IRS Rejects Family ''Gift'' Giving

As if it weren't tough enough keeping a family owned waste business afloat, parents and children now are seeking better ways to fuse ownership and kinship.

If the generations are bent on making it happen, it can be done, say the experts. But it takes resourceful planning and an awareness of the legal pitfalls.

Some approaches will succeed, and some won't. A recent decision by the U.S. Tax Court in Washington, D.C., demonstrates a strategy that flopped.

The aging owners of a 95-year-old funeral home business wanted their offspring to inherit and operate the firm. Their lawyer advised them to give company stock as gifts to their sons and a grandson, thereby reducing the size of the owners' taxable estates. The children and the grandchild were licensed funeral directors, and they worked in the several funeral homes operated by the company.

Under federal tax law, donors and their recipients can avoid being taxed for a gift, so long as the total value of all gifts between any two individuals does not exceed $10,000 per year.

The grandson and each of the sons began to receive annual gifts of stock valued at $10,000. Still, the owners believed that their respective estates were not being depleted quickly enough. Accordingly, they began making $10,000 stock gifts to their daughters-in-law, and eventually to the granddaughter-in-law.

Although the additional gifts had the immediate and intended benefit of accelerating the tax-free transfer of company stock out of the owners' estates, the tactic had an unfortunate downside. If any of the sons or the grandson died or divorced, their widow might remarry and have children with her new husband, thereby opening the possibility of someone outside the family gaining control of the stock.

As a countermeasure, the lawyer advised a mechanism for moving the stock from the wives back to the husbands. Besides preparing stock transfer certificates from the owners to the children, grandchild and their spouses each year, the lawyer also prepared papers by which the wives would make a purportedly tax-free $10,000 gift of stock to their husbands.

The company founder who, for years, endorsed all of the stock certificates for all the offspring and their spouses, set the procedure in motion. When he died in 1990, his widow continued the practice until she passed away in 1995. When the Internal Revenue Service (IRS) examined her federal estate tax return, it promptly challenged some 27 transfers she had made to the wives.
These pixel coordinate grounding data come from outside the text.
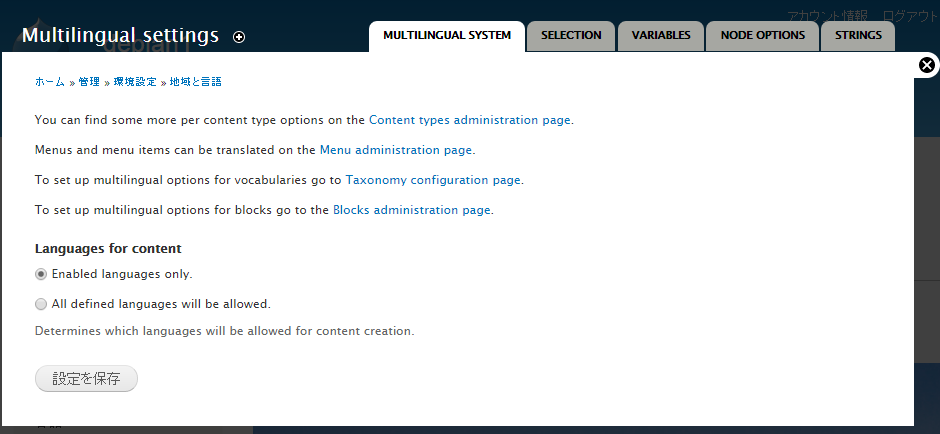Click the ホーム breadcrumb link
940x434 pixels.
[x=50, y=82]
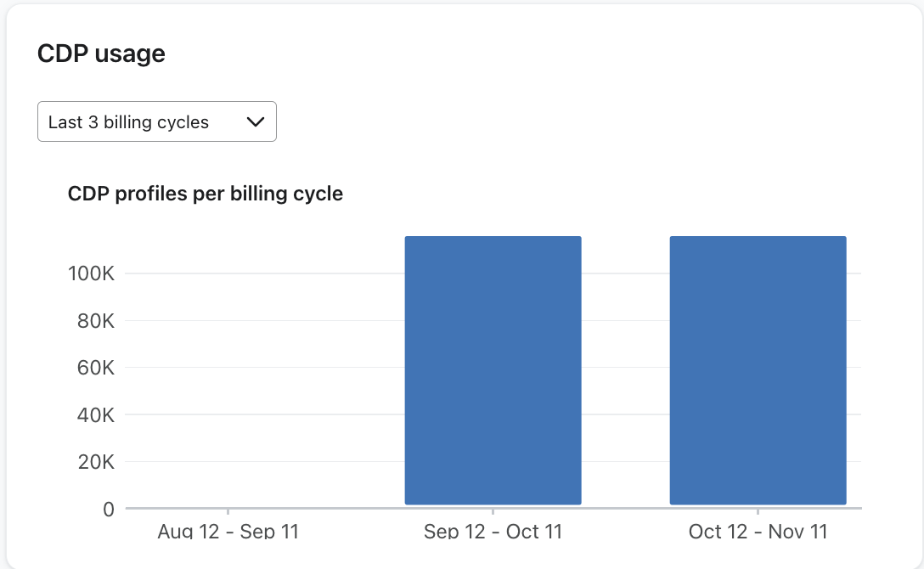The image size is (924, 569).
Task: Click the Sep 12 - Oct 11 axis label
Action: (493, 531)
The IRS claimed that these transfers were, in fact, a roundabout way of giving to the men in excess of the $10,000 annual exemption. The estate got slapped with a tax bill for nearly $130,000.

The widow's estate challenged the assessment in U.S. Tax Court, but the court ruled in favor of IRS. "Viewed as a whole, the evidence shows the daughters-in-law were merely intermediate recipients, and that [the mother] intended to transfer the stock to her lineal descendants who were committed to continuing the operations of the funeral home business," the opinion stated. Although the gifts superficially met the requirements for making a tax-free gift, the court applied the substance-over-form principle "to determine the real donee and value of the transferred property."
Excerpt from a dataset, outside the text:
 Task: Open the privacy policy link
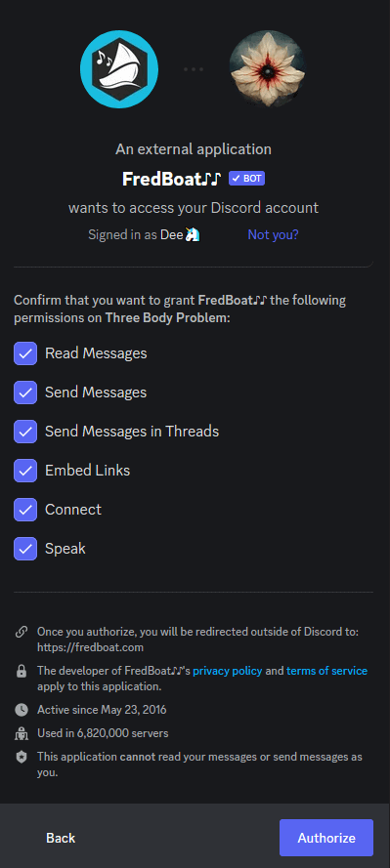point(228,671)
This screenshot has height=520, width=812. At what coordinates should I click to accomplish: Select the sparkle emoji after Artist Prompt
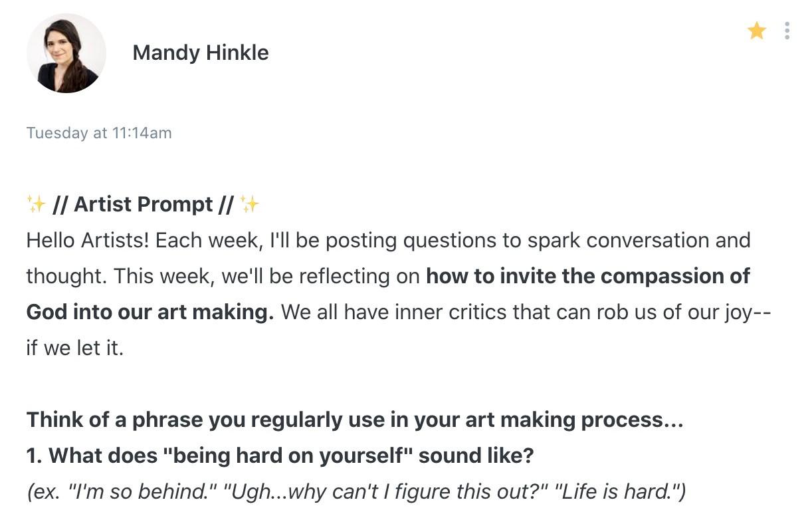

Tax experts suggest better, safer ways to maximize the benefits of the $10,000 annual exclusion: for starters, transferring the business into a family limited partnership. Notably, the transfer does not require the corporation to be dissolved. The company founder usually holds the general partnership interest, while the offspring receive periodic "gifts" of limited partnership interests. These interests are valued favorably for gift tax purposes because they involve no control of the company and have virtually no cash value. Thus, it's possible for a parent to make a gift of a business interest worth between $15,000 and $20,000, but valued for gift tax purposes at $10,000. By comparison, a corporate shareholder has more rights and prerogatives than a limited partner, so his stock would have a higher value.

Some taxpayers who take advantage of the $10,000 annual exclusion nevertheless file a gift tax return showing no tax due. By filing a return, the three-year statute of limitations begins to run on IRS's right to challenge the gift. This maneuver is particularly successful when excludable gifts are made over many years. Of course, if a taxpayer substantially understates the tax, IRS gets a six-year window for reassessment.

Estate tax strategies and loopholes tend to be used by small-business owners and others who can afford a complicated and expensive process. Any wonder that owners of family businesses strongly favor a prompt phaseout or, better still, an outright repeal of the estate tax?